You may or may not agree with my analysis of the kerfuffle over the release of the TIMSS and PIRLS results.  You may or may not agree with my explanation for the rise of Florida, Massachusetts and North Carolina on the PIRLS and TIMSS league tables.  But, in any case, I urge you to look at the contending papers, and come to your own conclusions.  All of us could benefit greatly from a long, loud, contentious effort to define what it means to be educated, and to better understand why some nations are more successful than others at educating the vast majority of their young people to whatever standard they choose.

* This is a second version of the original post for this month.  We misstated the conclusions presented by Martin Carnoy and Richard Rothstein in the report described in this newsletter.  We believe we have stated those conclusions accurately here, and apologize to the authors for the error.

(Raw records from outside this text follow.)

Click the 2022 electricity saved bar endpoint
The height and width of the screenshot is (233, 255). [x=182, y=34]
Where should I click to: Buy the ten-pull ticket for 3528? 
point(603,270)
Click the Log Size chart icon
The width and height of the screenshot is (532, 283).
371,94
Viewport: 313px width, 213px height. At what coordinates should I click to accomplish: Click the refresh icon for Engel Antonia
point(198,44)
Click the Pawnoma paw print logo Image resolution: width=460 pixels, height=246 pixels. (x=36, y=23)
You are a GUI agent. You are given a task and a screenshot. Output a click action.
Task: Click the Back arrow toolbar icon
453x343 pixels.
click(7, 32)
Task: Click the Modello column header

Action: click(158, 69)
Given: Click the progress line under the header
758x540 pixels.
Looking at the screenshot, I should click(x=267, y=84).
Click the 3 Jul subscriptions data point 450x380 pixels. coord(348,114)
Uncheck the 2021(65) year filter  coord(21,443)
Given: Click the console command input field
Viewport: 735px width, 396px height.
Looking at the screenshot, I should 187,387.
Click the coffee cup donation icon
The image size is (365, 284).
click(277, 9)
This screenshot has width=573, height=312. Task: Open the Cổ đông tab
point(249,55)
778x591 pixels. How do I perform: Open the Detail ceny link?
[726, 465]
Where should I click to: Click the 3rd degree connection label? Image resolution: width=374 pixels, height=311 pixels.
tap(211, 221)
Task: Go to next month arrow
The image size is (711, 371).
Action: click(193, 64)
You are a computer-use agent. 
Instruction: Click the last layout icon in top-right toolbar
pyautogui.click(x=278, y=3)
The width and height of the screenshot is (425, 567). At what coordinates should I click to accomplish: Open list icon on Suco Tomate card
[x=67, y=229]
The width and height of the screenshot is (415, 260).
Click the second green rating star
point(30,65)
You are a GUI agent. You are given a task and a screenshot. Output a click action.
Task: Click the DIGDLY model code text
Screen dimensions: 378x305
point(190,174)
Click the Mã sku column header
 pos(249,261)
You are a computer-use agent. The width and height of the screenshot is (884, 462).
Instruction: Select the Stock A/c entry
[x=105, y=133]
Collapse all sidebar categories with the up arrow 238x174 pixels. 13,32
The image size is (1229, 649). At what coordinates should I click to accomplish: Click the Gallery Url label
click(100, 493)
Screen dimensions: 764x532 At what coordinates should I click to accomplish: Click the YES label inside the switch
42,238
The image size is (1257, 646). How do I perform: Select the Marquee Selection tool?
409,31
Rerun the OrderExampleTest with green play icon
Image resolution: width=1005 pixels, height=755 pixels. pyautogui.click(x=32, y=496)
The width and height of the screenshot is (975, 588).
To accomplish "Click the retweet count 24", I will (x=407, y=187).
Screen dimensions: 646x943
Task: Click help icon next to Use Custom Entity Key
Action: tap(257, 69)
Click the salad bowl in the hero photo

For the record, however, the version of the Carnoy-Rothstein conclusions that we based our first statement on was itself based on the version of the report that Carnoy and Rothstein originally released, which claimed that their re-estimate of United States PISA scores would result in the United States ranking 4th among OECD countries in reading, and 10th in math, a major revision upwards of the US PISA rankings.  In their most recent version of their report, released last week, Rothstein and Carnoy revised these numbers downward somewhat to 6th in reading and 13th in math, but, as the post points out, even these numbers are contested.